EXERCISE INSTRUCTIONS –
Reproduce the records below verbatim, starting from their first line and ending after the line that contains "point(252,66)".

STORED ROWS –
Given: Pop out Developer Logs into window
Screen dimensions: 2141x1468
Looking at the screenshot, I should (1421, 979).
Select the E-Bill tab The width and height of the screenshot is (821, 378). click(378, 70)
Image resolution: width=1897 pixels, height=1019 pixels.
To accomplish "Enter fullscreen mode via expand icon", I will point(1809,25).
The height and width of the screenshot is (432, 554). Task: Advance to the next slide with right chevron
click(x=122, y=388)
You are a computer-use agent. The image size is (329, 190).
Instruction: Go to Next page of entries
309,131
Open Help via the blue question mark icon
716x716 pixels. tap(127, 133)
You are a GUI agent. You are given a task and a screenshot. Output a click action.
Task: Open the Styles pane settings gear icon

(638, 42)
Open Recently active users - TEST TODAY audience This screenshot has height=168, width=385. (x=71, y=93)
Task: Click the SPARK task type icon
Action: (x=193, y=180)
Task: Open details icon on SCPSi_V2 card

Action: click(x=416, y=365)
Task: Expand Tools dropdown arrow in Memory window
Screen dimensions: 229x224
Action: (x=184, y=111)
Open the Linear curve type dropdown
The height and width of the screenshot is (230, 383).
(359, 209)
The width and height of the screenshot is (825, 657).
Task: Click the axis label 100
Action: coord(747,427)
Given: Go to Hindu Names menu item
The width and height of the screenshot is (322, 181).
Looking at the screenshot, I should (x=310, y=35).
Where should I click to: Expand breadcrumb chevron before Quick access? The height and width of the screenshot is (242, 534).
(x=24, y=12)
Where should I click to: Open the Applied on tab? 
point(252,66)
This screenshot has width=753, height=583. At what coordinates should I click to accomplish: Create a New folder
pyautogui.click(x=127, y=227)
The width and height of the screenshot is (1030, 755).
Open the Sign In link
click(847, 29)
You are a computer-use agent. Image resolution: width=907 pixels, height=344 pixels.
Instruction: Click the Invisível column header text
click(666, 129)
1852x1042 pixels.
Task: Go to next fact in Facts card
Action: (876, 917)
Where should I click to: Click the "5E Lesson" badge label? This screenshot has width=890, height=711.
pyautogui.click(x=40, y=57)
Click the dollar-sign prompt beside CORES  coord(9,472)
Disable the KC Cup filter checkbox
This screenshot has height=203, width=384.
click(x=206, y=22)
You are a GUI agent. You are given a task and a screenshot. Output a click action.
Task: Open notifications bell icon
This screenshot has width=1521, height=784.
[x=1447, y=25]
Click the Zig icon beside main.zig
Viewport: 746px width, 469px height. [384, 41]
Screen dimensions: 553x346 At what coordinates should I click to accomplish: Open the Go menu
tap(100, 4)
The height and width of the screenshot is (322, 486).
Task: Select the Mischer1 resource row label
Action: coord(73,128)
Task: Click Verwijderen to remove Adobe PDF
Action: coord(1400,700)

THE RESULT –
Given: Pop out Developer Logs into window
Screen dimensions: 2141x1468
Looking at the screenshot, I should (1421, 979).
Select the E-Bill tab The width and height of the screenshot is (821, 378). click(378, 70)
Image resolution: width=1897 pixels, height=1019 pixels.
To accomplish "Enter fullscreen mode via expand icon", I will point(1809,25).
The height and width of the screenshot is (432, 554). Task: Advance to the next slide with right chevron
click(x=122, y=388)
You are a computer-use agent. The image size is (329, 190).
Instruction: Go to Next page of entries
309,131
Open Help via the blue question mark icon
716x716 pixels. tap(127, 133)
You are a GUI agent. You are given a task and a screenshot. Output a click action.
Task: Open the Styles pane settings gear icon

(638, 42)
Open Recently active users - TEST TODAY audience This screenshot has height=168, width=385. (x=71, y=93)
Task: Click the SPARK task type icon
Action: (x=193, y=180)
Task: Open details icon on SCPSi_V2 card

Action: click(x=416, y=365)
Task: Expand Tools dropdown arrow in Memory window
Screen dimensions: 229x224
Action: (x=184, y=111)
Open the Linear curve type dropdown
The height and width of the screenshot is (230, 383).
(359, 209)
The width and height of the screenshot is (825, 657).
Task: Click the axis label 100
Action: coord(747,427)
Given: Go to Hindu Names menu item
The width and height of the screenshot is (322, 181).
Looking at the screenshot, I should (x=310, y=35).
Where should I click to: Expand breadcrumb chevron before Quick access? The height and width of the screenshot is (242, 534).
(x=24, y=12)
Where should I click to: Open the Applied on tab? 
point(252,66)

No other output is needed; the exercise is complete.